# Passage
The DACA (Deferred Action for Childhood Arrival) program created by President Barack Obama program applies to individuals who were brought to the United States before the age of 16 and who were under the age of 31. The person must be in school or have graduated high school or be in the military or have been honorably discharged from it. The individual must not have a conviction for a felony or a serious misdemeanor. Pursuant to federal immigration law, these individuals are given deferred deportation status for a period of two years, which can be renewed. This means that they do not need to fear deportation during this time and are eligible for work permits. There are many Dreamers in my law school and on my campus.
President Trump repealed this program as part of his strong anti-immigrant policies. In Department of Homeland Security v. University of California, the Supreme Court found, 5-4, that President Trump’s rescission of DACA violated the Administrative Procedures Act.[14] In an opinion by Chief Justice Roberts and joined by the liberal justices, the Court held that there was not an articulated, legitimate justification that considered alternatives when DACA was rescinded and put over 700,000 individuals in danger of deportation. If the case were decided this term with Barrett on the bench, it likely would have been 5-4 in favor of President Trump.
The other case where Roberts joined with the four liberal justices powerfully shows an area where replacing Justice Ginsburg is likely to make a huge difference: abortion rights. In June Medical Services LLC v. Russo, the Court declared unconstitutional a Louisiana law that required a doctor to have admitting privileges at a hospital within 30 miles in order to perform an abortion.[15] In one sense, this was not remarkable because just four years earlier in Whole Women’s Health v. Hellerstedt (2016), the Court struck down an identical Texas law. Justice Breyer wrote for the plurality in June Medical Services and said that the Louisiana law, like the Texas one, would do little to protect women’s health, but would significantly decrease access to abortion in that state.
In Whole Women’s Health, Justice Kennedy was the fifth vote in the majority joining justices Breyer, Ginsburg, Sotomayor, and Kagan.[16] What is most notable about June Medical Services is that Chief Justice Roberts was the fifth vote to invalidate the Louisiana law. Roberts concurred in the judgment and said that although he dissented and disagreed with the decision in Whole Women’s Health, he felt bound to follow precedent. This is the first time since joining the Court in 2005 that Roberts has voted to strike down an abortion restriction.
But with Barrett and not Ginsburg, this would almost surely have come out 5-4 the other way to uphold the Louisiana law. Indeed, I predict that there are now five votes to overrule Roe v. Wade and constitutional protection for abortion.[17] Before Justice Ginsburg died, I would have said that I thought that there were four votes to overrule Roe: Justices Thomas, Alito, Gorsuch, and Kavanaugh. I thought Roberts likely would have voted to uphold most restrictions on abortion, but I was uncertain that he would be a fifth vote to overrule Roe, especially given his recent emphasis on stare decisis in June Medical Services. Now, though, I have little doubt that such a majority exists.

# What to produce
Continue the passage on how Justice Barrett's appointment may change Supreme Court rulings, picking up after its final sentence. The entries that follow have nothing to do with this work.

# Provided data
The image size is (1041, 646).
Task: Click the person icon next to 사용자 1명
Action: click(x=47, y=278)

--

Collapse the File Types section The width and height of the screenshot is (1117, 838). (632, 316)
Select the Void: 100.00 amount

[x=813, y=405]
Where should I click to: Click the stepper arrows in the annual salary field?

---

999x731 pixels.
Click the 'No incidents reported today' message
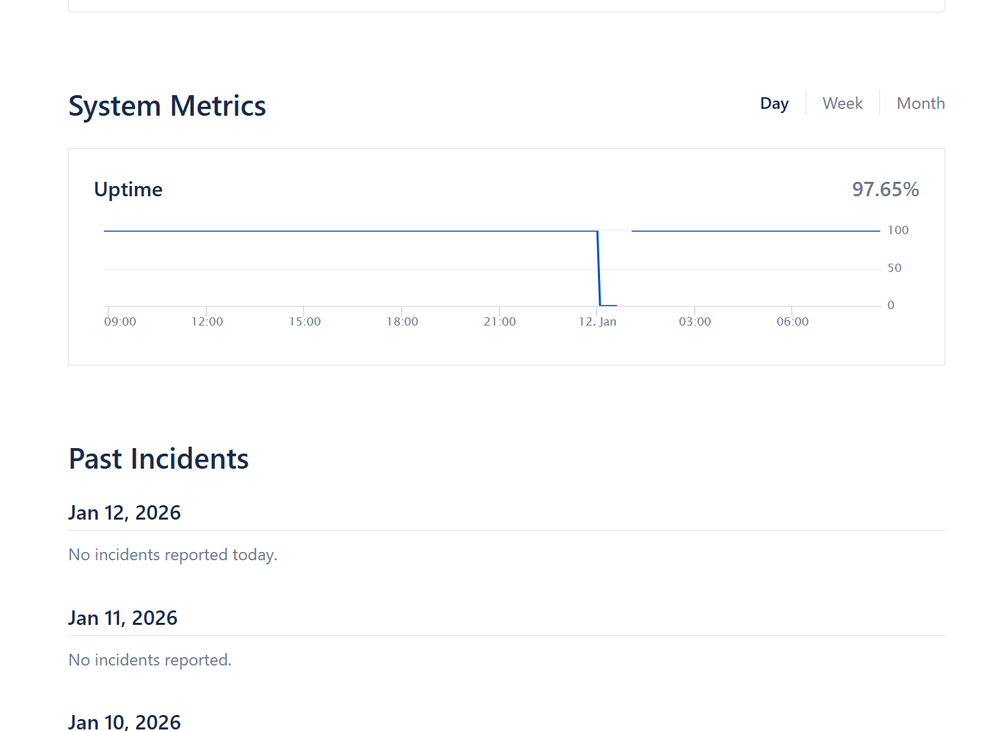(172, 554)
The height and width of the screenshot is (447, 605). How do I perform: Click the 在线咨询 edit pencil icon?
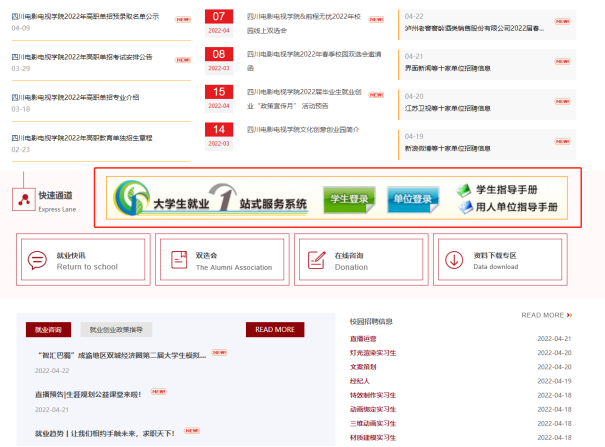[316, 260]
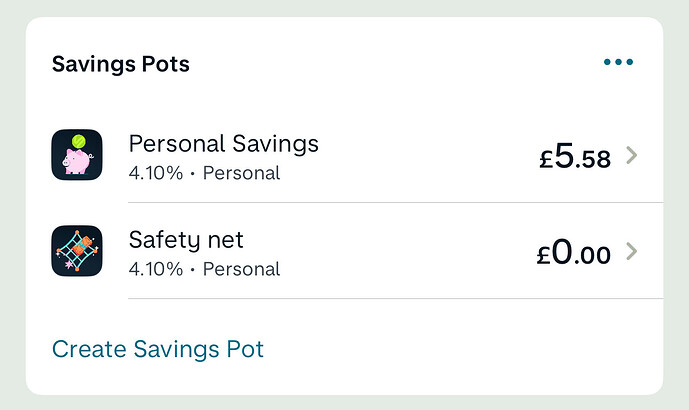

# Result of the task
More generally, replacing Ginsburg with Barrett makes the chance of liberal victories far less likely on the Supreme Court. With four liberal justices, they needed to attract only one conservative justice. Occasionally, as in the two cases last term, they could attract Chief Justice Roberts as a fifth vote. There were other notable instances of this in prior years, such as in the Court’s decisions upholding the Affordable Care Act,[18] and in preventing President Trump from adding a question about citizenship to the 2020 census.[19] And there have been occasional instances where another justice joined the liberals to create 5-4 majorities, such as Justice Gorsuch being the fifth vote in McGirt v. Oklahoma, holding that members of the Creek Nation in Oklahoma could not be tried in state court.[20]
Without Justice Ginsburg, it will be much more difficult for Justices Breyer, Sotomayor, and Kagan to be in the majority. It is not simply the challenge of getting two rather than one vote. It is that there are five staunch conservatives and one moderate conservative; getting two votes from this group for a liberal result will be daunting and, I fear, rare.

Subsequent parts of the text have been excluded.